Depuis plus d’un an, les organisations syndicales relaient tant bien que mal les informations auprès des agents hospitaliers. «C’est difficile de comprendre ce qui se passe», confie une infirmière en poste depuis trois ans à l’hôpital Saint-Antoine. «Les syndicats font ce qu’ils peuvent pour communiquer, mais ils sont tous seuls. Ils donnent l’impression de nager à contre-courant. En plus, les protestations de la fonction publique ne font pas de bruit parce que nous sommes assignés à chaque mouvement de grève. Mêmes les plus jeunes finissent par se résigner.»

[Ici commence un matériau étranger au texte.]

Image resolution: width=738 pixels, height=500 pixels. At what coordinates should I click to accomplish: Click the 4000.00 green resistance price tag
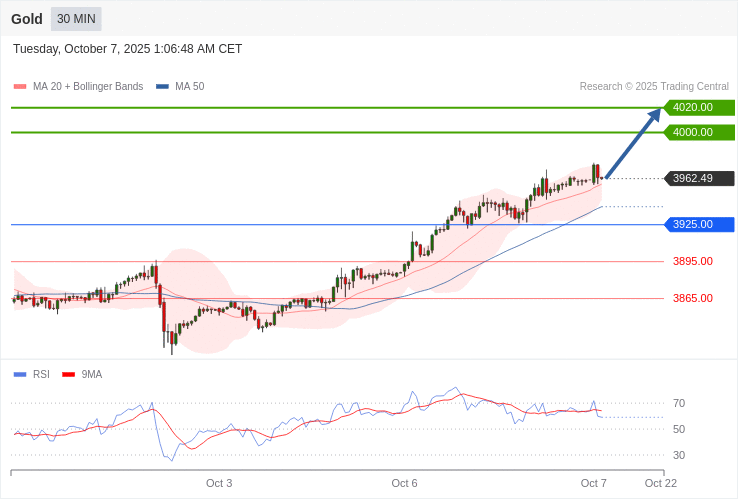pos(698,132)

Pour le ministère de la santé, l’objectif de la réforme était double : outre la reconnaissance du diplôme d’infirmier au niveau licence, le gouvernement entendait pallier la pénurie d’infirmiers en maintenant les agents en activité, un tiers d’entre eux ayant plus de 50 ans. «Un échec», juge Thierry Amouroux du SNPI CFE-CGC. De son côté, le ministère se veut plus confiant et communique les premiers résultats collectés au 11 avril dernier : sur 199.424 agents concernés, 135.325 ont fait valoir leur droit d’option. Parmi eux, 76.646 (56,64%) ont opté pour un reclassement en A, tandis que 58.679 (43,36%) ont choisi de rester en B. Des résultats non définitifs puisque le choix de 64.099 agents n’a pas encore été notifié. En instaurant le droit d’option, le ministère de la santé souhaitait être incitatif. Il reste aujourd’hui prudent quant à ces effets, jugeant que si la mesure n’a pas rencontré de véritable plébiscite auprès de la profession, le résultat final devrait être proche du 50-50.
La situation des infirmiers FHP cristallise l’ensemble du malaise social français : baisse du pouvoir d’achat, manque de personnel et de moyens, logique de rentabilité… Pour les agents du service hématologie de l’hôpital Saint-Antoine, quels que soient les résultats définitifs du droit d’option, cette nouvelle réforme n’est qu’un leurre de plus: «Exercer ce métier pendant plusieurs années est impossible.» Un constat partagé par le syndicat SNPI CFE-CGC: «La durée moyenne d’une carrière d’infirmier est de 25 ans. Le taux d’invalidité des agents qui arrivent à la retraite est de 20% et l’espérance de vie d’une infirmière est inférieure de sept ans à celle d’une autre femme. Il était donc impensable que la pénibilité de la profession soit remise en question. C’est pourtant ce que le gouvernement a fait.»